### EXERCISE BRIEF
Recast the data from the line containing "What do you see at coordinates (733, 173)" up to and including the line containing "center [763, 387]." as a Markdown table with the columns Row and Text, numbering each line and leaving out blank lines.

### GIVEN DATA
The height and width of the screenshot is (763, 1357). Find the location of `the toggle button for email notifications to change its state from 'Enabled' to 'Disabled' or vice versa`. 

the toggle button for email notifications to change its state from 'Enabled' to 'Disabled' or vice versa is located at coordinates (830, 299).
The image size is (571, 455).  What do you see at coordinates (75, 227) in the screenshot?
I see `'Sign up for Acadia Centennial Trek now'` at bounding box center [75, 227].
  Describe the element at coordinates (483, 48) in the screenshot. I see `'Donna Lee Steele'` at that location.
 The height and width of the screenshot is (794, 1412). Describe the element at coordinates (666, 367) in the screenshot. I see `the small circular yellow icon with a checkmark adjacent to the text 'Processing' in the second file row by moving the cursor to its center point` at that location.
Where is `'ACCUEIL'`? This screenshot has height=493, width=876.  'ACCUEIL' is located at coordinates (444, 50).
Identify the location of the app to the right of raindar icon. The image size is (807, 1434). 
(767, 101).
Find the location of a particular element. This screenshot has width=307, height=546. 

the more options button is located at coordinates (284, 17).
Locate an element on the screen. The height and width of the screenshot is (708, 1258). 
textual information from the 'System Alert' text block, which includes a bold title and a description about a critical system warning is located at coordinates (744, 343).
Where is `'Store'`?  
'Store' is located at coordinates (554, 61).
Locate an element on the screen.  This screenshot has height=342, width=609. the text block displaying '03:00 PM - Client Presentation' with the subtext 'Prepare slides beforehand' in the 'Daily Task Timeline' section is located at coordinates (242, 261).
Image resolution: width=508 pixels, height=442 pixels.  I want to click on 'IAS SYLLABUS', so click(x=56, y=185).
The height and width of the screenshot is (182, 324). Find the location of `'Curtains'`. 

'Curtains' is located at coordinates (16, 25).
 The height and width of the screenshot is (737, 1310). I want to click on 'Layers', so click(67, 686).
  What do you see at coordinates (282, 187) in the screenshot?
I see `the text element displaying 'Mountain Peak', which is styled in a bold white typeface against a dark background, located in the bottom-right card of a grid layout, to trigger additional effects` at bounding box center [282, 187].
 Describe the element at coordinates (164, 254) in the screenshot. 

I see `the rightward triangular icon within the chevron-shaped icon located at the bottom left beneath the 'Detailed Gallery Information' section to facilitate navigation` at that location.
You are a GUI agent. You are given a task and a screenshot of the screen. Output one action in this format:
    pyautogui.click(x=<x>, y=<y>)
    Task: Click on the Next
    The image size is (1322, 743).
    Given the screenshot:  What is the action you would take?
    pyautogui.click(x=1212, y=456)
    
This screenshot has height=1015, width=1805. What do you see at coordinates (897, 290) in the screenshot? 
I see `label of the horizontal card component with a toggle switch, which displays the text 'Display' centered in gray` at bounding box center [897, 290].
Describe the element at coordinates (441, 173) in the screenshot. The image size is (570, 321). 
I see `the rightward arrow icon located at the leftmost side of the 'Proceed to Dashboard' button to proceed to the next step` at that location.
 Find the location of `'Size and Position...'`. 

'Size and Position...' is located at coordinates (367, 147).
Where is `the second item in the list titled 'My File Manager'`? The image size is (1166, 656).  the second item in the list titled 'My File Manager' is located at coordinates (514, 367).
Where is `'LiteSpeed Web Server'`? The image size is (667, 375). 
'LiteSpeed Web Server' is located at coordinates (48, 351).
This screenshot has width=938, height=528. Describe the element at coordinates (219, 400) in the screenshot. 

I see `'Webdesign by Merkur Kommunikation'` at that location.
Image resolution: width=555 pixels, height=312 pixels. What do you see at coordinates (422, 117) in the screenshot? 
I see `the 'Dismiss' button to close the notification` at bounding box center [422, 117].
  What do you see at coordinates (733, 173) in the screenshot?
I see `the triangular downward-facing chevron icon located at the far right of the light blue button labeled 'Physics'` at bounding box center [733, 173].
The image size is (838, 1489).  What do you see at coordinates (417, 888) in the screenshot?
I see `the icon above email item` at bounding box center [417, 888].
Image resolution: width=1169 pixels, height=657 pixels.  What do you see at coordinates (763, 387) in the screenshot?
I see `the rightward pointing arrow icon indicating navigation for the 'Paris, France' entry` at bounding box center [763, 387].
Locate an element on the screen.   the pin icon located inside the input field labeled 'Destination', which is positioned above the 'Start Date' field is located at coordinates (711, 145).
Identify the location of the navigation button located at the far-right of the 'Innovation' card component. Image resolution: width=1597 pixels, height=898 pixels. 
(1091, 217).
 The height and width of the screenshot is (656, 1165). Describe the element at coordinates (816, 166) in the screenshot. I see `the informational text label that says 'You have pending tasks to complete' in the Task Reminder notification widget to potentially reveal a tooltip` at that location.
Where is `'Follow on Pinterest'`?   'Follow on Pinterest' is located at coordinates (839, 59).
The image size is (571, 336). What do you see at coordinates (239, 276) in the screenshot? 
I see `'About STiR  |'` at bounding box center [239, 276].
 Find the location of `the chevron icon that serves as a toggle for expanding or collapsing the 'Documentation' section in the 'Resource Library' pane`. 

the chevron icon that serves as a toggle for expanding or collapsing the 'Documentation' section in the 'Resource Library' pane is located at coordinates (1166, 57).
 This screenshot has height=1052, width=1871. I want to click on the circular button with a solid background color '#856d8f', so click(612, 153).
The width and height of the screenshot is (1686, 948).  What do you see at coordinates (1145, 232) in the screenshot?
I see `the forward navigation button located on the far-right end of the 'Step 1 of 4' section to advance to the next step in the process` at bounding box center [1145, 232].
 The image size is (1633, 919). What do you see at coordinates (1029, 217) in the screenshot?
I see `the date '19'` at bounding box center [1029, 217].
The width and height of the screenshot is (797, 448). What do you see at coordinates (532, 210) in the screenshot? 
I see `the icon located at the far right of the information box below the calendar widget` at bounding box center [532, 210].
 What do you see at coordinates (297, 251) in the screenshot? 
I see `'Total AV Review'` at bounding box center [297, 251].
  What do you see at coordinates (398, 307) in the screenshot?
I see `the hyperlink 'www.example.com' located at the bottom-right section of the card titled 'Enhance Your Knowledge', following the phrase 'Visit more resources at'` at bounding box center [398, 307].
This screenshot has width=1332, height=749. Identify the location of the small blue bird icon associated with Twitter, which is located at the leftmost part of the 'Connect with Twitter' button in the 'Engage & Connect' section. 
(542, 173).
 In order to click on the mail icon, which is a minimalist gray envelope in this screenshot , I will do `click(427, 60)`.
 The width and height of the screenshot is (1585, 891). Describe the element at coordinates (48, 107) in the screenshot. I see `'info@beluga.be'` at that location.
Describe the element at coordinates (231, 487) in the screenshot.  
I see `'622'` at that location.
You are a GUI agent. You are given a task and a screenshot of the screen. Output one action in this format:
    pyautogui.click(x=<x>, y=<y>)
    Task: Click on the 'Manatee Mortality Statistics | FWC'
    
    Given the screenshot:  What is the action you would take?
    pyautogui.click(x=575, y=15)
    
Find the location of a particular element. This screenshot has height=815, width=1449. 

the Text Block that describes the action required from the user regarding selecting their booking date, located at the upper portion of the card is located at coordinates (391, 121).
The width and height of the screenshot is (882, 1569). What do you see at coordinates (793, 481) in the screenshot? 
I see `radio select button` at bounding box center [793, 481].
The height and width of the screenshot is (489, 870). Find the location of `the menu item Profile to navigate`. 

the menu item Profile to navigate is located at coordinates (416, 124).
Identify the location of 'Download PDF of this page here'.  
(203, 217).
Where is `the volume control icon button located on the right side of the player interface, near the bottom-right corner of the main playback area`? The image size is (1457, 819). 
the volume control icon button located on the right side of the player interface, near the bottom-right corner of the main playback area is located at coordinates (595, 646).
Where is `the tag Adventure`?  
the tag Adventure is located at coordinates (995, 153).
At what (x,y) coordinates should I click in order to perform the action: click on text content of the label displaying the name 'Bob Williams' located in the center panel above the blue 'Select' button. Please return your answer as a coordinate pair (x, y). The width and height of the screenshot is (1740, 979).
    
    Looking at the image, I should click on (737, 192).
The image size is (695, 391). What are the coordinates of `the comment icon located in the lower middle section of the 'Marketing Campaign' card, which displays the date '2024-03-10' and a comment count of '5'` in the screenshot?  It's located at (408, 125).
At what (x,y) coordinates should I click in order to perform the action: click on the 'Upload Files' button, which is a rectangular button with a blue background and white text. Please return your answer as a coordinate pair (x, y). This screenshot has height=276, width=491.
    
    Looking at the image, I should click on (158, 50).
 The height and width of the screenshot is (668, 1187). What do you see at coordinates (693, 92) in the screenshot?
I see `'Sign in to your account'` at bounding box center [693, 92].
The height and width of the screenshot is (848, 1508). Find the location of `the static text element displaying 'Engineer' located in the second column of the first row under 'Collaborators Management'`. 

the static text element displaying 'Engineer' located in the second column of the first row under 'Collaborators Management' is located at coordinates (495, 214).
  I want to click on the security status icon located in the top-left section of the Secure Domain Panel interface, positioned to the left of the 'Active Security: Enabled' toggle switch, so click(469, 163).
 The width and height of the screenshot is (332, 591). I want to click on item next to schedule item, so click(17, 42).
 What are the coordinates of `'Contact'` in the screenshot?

### COMPLETE RESPONSE
| Row | Text |
|---|---|
| 1 |   What do you see at coordinates (733, 173) in the screenshot? |
| 2 | I see `the triangular downward-facing chevron icon located at the far right of the light blue button labeled 'Physics'` at bounding box center [733, 173]. |
| 3 | The image size is (838, 1489).  What do you see at coordinates (417, 888) in the screenshot? |
| 4 | I see `the icon above email item` at bounding box center [417, 888]. |
| 5 | Image resolution: width=1169 pixels, height=657 pixels.  What do you see at coordinates (763, 387) in the screenshot? |
| 6 | I see `the rightward pointing arrow icon indicating navigation for the 'Paris, France' entry` at bounding box center [763, 387]. |